Comedian Jimmy Fallon caught NFT fever and announced on his show, The Tonight Show, that he purchased his first NFT, a Bored Ape. Fallon named the NFT Captain Breezy after polling his Twitter followers.

And while developers tend to flock to Ethereum, it is not the only blockchain for NFTs. Competing blockchains are increasingly addressing Ethereum’s issues, such as high fees and slow transactions, and fixing them, which is making them more attractive to creators as well.

Solana, which has the reputation of an “Ethereum killer,” is also growing in popularity for NFTs. For example, in the three-month period leading up to November 2021, the Solana blockchain experienced secondary sales volume of $500 million, according to crypto research firm Messari. One of the up-and-coming NFT collections built on Solana is Coolheadz, a metaverse-focused project that comprises a set of just under 10,000 handcrafted NFTs.

In addition to Ethereum and Solana, other popular platforms for NFTs include Flow, Polygon, WAX, Binance Smart Chain and Tezos.

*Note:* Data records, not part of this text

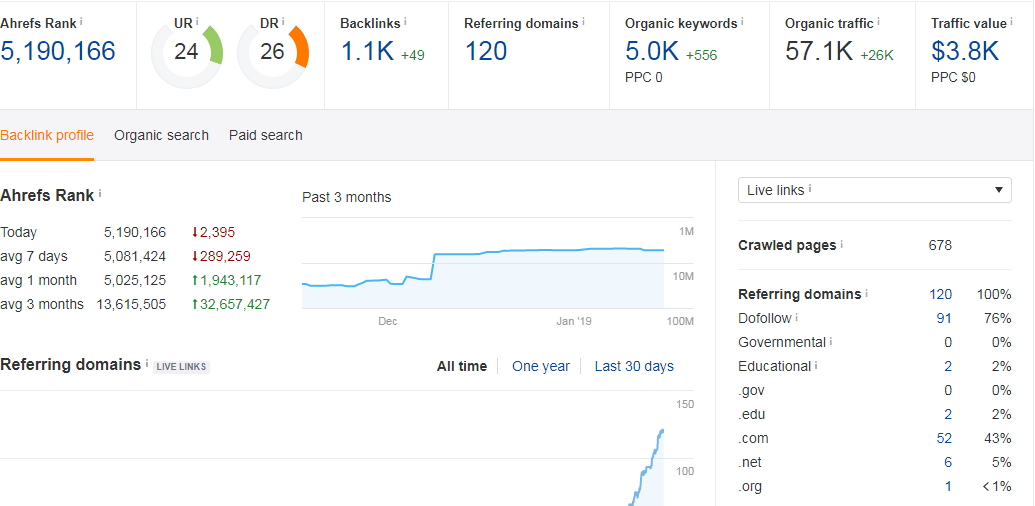The width and height of the screenshot is (1035, 506).
Task: Show All time referring domains range
Action: 461,366
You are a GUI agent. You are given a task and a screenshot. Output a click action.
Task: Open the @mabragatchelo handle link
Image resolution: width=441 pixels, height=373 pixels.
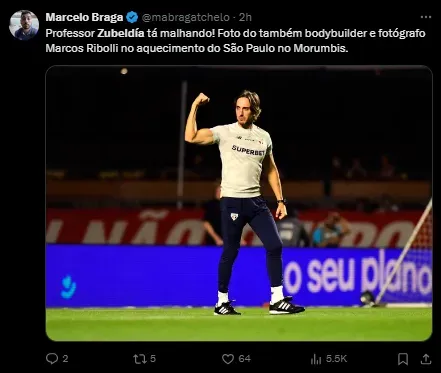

As a sign of the times, NFTs are already being auctioned off on traditional platforms including Christie’s and Sotheby’s. Digital artist Beeple became famous for selling his NFT called “Everydays — The First 5000 Days” on the Christie’s auction platform for $69 million, paid for in Ethereum.

NFT Marketplaces

If your curiosity is piqued, you might be wondering how you could participate in the NFT craze before it grows even bigger. Some of the most widely used marketplaces for minting, buying, and selling NFTs include but are not limited to:

  • OpenSea – This is the go-to platform for NFTs. To participate, you must have a digital wallet such as MetaMask, the Coinbase wallet, or Bitski, to name a few.
  • Axie Infinity – This is an online game whose marketplace is also a hit and supports trading solely in Ethereum-based digital pet NFTs known as Axies, the developers for which got their inspiration from Pokemon.
  • Larva Labs – Larva Labs is behind the CryptoPunks NFT collection. If you are interested in CryptoPunks, this is the marketplace to be.
  • NBA Top Shot – This is where you go to collect and trade NFT versions of your favorite NBA and WNBA players. In addition to teams and players, NBA Top Shot NFTs also include Moments, which are video clips with game highlights, like the Kevin Durant dunk.
  • Rarible – Rarible is another popular option and provides a similar experience to OpenSea. It supports Ethereum, Flow, and Tezos.

If you are not too keen on going ‘down the rabbit hole’ on crypto and the blockchain, you are in luck. Companies like cryptocurrency exchange Coinbase are making easier to participate in this market so that they can hasten NFT adoption. For its part, Coinbase has announced a new NFT division where users can mint and collect these digital collectibles, the waitlist for which is over 2.5 million strong. Coinbase is aiming to streamline the user experience for NFTs similar to how it onboarded bitcoin investors, saying that the interface will be “user friendly” and NFTs could be created with the tap of a few buttons.

Given the nascent nature of the NFT market, these digital collectibles could be just scratching the surface. Ethereum developers envision a world where you use an NFT to prove ownership of a physical asset like a car.